18 feb. 2014

Las experiencias cumbre según Maslow

La editorial La Llave y la Fundación Claudio Naranjo publicaron a finales del año 2013 el libro de Abraham Maslow "Religiones, valores y experiencias cumbre" (originalmente publicado en 1964 con el título de Religions, Values and Peak-Experiences). Lo compré con muchas expectativas por ser de Maslow, uno de los principales inspiradores de este blog, pero el resultado no ha sido tan gratificante como esperaba. Se trata de un texto poco claro, demasiado corto (menos mal!), y, a mi entender, poco innovador, aunque no deja de formar parte del legado de Maslow y por ello siempre es interesante leerlo.


En la época en que está escrito el libro, la psicología estaba muy poco avanzada en el estudio de la mente y Maslow pretende aportar una nueva herramienta que denomina "experiencias cumbre" (peak-experiences). Afirma que las experiencias trascendentes son universales y pueden ser caracterizadas como sobrenaturales, teístas, o no. Son experiencias únicas, personales y así deben ser interpretadas y utilizadas, estudiando la frecuencia de ocurrencia y la variación de la experiencia.

Para Maslow el ser humano posee una naturaleza superior y trascendente que forma parte de su esencia. Por ello, considera que las experiencias religiosas deben formar parte de la investigación científica porque son una expresión espiritual de nuestra especie. Además, afirma que un porcentaje elevado de sus sujetos de estudio afirmaban haber tenido experiencias cumbre y que el resto, creía él, los que no recordaban haber experimentado ninguna (usó de la expresión "no-cumbre"), era porque "las tiene pero las reprime, las niega, se aleja de ellas o las olvida".

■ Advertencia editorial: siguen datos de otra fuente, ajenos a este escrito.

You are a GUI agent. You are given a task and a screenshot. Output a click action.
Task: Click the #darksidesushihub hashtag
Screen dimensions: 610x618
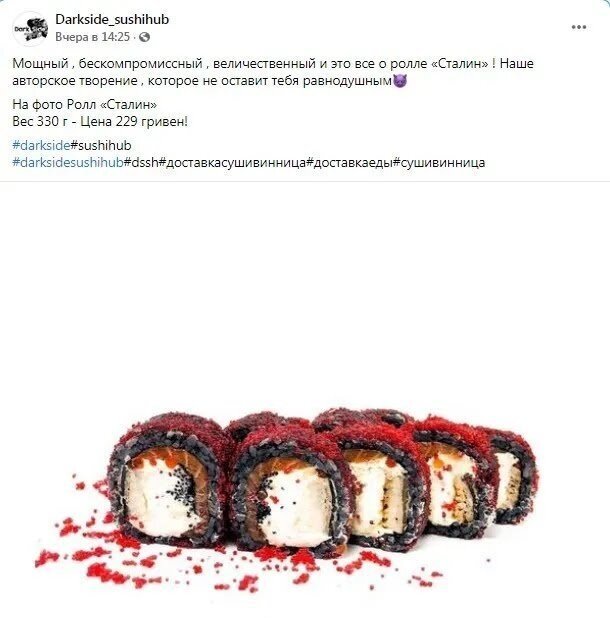pyautogui.click(x=68, y=162)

Así, pensaba Maslow que cualquier persona cuya personalidad le obligue a ser completamente racional, materialista o mecanicista tiende a convertirse en un "no-cumbre". Esa visión de la vida lleva al sujeto a considerar sus experiencias trascendentes o cumbre como una especie de locura, una pérdida completa de control o la sensación de verse desbordado por emociones irracionales: "La persona que teme volverse loca y se aferra desesperadamente a la estabilidad, el control, la realidad, etcétera, parece sentirse asustada por las experiencias cumbre y tiende a rechazarlas".

Para completar el libro se incluyen 9 anexos con descripciones y referencias a otros libros de Maslow. Entre otras cosas describe con detalle los valores-S (intrínsecos del Ser) y los aspectos-D (Deficiencias) que le sirven para presentar un ejemplo de análisis-S, conjugando la psicología-D con la psicología-S, es decir, lo profano con lo sagrado, lo temporal con lo eterno, lo perfecto con lo imperfecto, etc., todo un poco deslavazado e inconsistente, para mí!.

En sus conclusiones hace hincapié en las diferencias entre las personas que experimentan cumbres de las que no, o no lo reconocen:

No cabe la menor duda de que las personas "serias" están acercándose cada vez más y están convirtiéndose en parte singular de la humanidad, es decir, los serios, los buscadores, los que se cuestionan las cosas, los que tratan de investigarlas, los que nunca están seguros, los que tienen un "sentimiento trágico de la vida", los exploradores de las profundidades y de las alturas y los que alguien ha "llamado "sabios remanentes". La otra parte está formada por todas las personas superficiales, las personas atrapadas en el momento, los que están completamente absortos en lo trivial, los que están "barnizados de piedad, pero no fundidos con ella", los que permanecen confinados en lo concreto lo momentáneo y la satisfacción egoísta inmediata. Creo que bien podríamos resumir esta situación diciendo que tenemos a adultos por un lado y a niños por el otro.